How would I go about controlling a system like this? Constant on pump with a mixing valve? Any electronics need to either be water and humidity proof or outside of the greenhouse. The system would probably have antifreeze in it.

The old barrel stoves don't break down

Indeed they don't. And as a bonus they eat so much wood that you get to double check on them at least once every 2 hours ;)
 
Well, it looks as if my mom is gonna talk some sense into him about downsizing and having a realistic amount of work to keep up with, one greenhouse most likely, two tops. Pellet is unlikely due to the ongoing yearly fuel cost where as wood is free. Due to downsizing the demand I would be able to catch up and get several years ahead on the firewood collecting and seasoning. Boiler is still preferred over forced air due to the heat storage capabilities of water. So it looks like 130k most likely with a possibility of 260k.
 
I was leaning on the side of fan coils and a generator too, easier to control and deliver the right amount of heat and not waste wood. 4A per fan coil (pump and fan), 2 fan coils per greenhouse, and 3 greenhouses. 3000W for the pumps and fans then whatever for the boiler, enough for a standard 4500/5000W generator to run so you are right.

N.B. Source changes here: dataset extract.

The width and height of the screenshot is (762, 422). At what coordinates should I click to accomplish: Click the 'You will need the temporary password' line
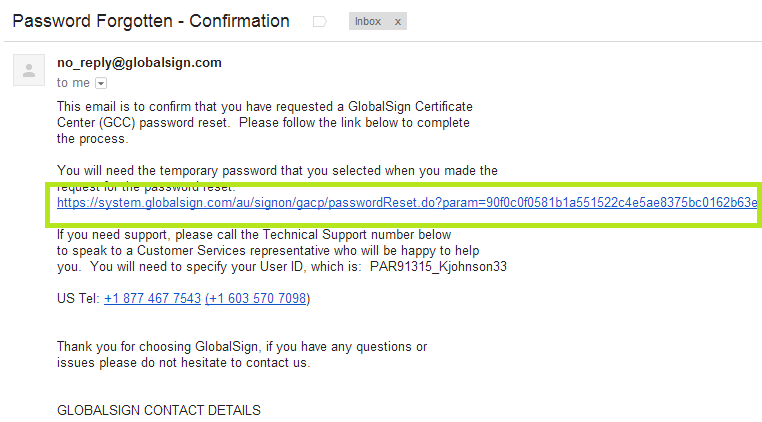[277, 171]
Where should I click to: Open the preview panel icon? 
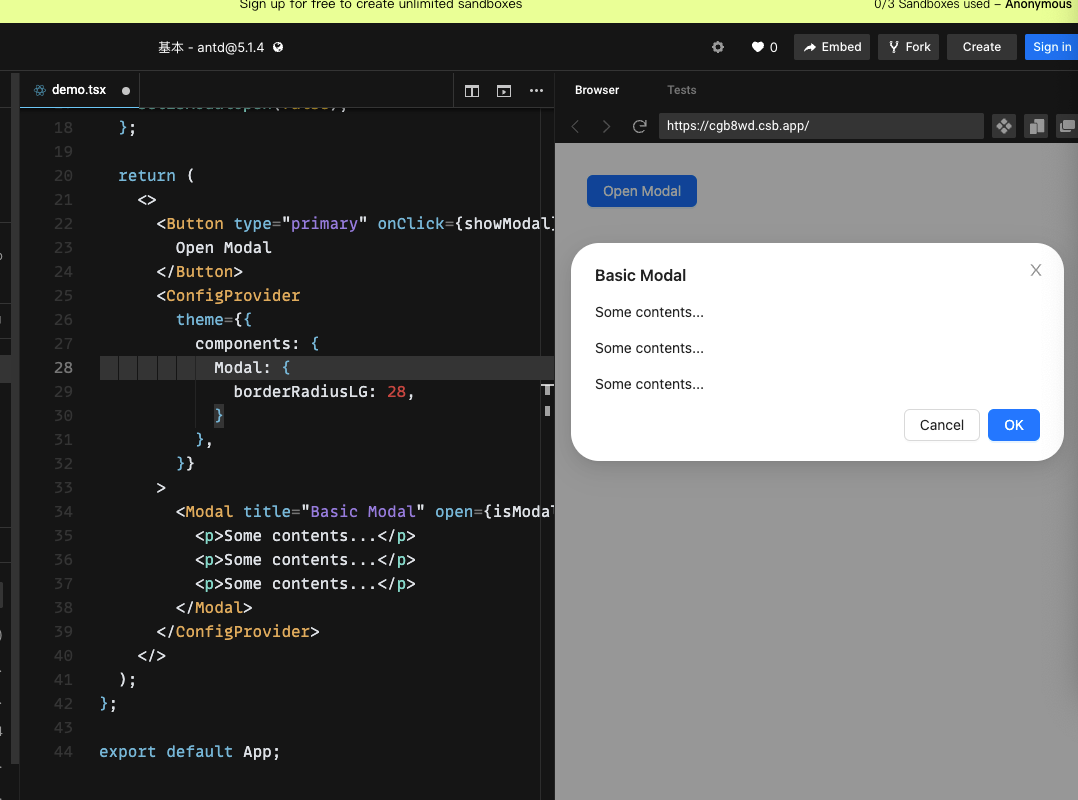point(503,90)
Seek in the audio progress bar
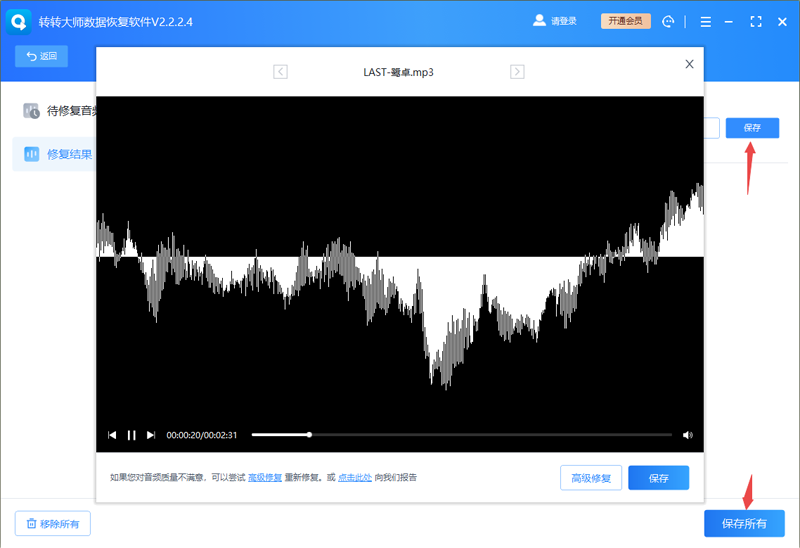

Gotta run the cost of using long fin tubes vs the fan coil, I would imagine that a couple 100' runs of fin tube would be enough heat but need to run the calculations first. Would reduce the number of moving parts and electrical load which is never a bad thing.

I think you'd probably be better off with the fan coils than baseboard in your application. 100' of baseboard @ 180 is going to average about 50-60,000btu's output. 200 feet would not pump out what you need plus BB would really restrict your operating temperature range.